* _WORK TASK_: Find "Toggle the 全选 select-all checkbox" in the data, then restate the line it sits in and every later line word for word, ending with the last line.

* _DATA SUPPLIED_:
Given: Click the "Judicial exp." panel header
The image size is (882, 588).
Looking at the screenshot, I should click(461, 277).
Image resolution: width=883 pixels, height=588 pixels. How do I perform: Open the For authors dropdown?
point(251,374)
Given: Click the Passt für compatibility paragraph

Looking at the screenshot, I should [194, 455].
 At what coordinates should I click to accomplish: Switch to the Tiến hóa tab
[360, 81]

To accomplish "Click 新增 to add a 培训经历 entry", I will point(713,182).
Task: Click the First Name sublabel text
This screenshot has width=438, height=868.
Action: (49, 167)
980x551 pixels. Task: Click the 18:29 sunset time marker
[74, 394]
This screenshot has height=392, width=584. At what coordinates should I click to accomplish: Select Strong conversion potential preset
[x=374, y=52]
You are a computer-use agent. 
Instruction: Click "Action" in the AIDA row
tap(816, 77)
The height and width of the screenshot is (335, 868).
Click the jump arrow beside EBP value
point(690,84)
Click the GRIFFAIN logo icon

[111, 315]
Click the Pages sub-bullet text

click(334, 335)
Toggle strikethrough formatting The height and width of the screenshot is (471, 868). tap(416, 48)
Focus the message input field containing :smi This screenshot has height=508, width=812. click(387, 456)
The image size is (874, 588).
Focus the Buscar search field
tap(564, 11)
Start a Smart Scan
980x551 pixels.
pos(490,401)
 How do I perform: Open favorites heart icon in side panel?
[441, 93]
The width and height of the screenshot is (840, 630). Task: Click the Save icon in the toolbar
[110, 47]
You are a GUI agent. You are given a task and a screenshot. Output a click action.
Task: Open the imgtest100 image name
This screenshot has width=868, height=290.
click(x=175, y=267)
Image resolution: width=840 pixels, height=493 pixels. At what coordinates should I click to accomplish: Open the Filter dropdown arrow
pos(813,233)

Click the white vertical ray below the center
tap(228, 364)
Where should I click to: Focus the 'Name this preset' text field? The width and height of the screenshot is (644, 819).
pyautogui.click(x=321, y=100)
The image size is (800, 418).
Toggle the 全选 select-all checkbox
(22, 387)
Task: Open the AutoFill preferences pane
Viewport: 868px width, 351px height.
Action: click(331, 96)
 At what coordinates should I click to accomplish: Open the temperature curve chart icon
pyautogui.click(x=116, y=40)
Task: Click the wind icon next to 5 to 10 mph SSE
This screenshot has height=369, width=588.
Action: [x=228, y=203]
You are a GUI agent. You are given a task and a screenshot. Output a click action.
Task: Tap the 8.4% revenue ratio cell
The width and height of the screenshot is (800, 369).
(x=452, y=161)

* _RESPONSE TO THIS EXERCISE_:
Toggle the 全选 select-all checkbox
(22, 387)
Task: Open the AutoFill preferences pane
Viewport: 868px width, 351px height.
Action: click(331, 96)
 At what coordinates should I click to accomplish: Open the temperature curve chart icon
pyautogui.click(x=116, y=40)
Task: Click the wind icon next to 5 to 10 mph SSE
This screenshot has height=369, width=588.
Action: [x=228, y=203]
You are a GUI agent. You are given a task and a screenshot. Output a click action.
Task: Tap the 8.4% revenue ratio cell
The width and height of the screenshot is (800, 369).
(x=452, y=161)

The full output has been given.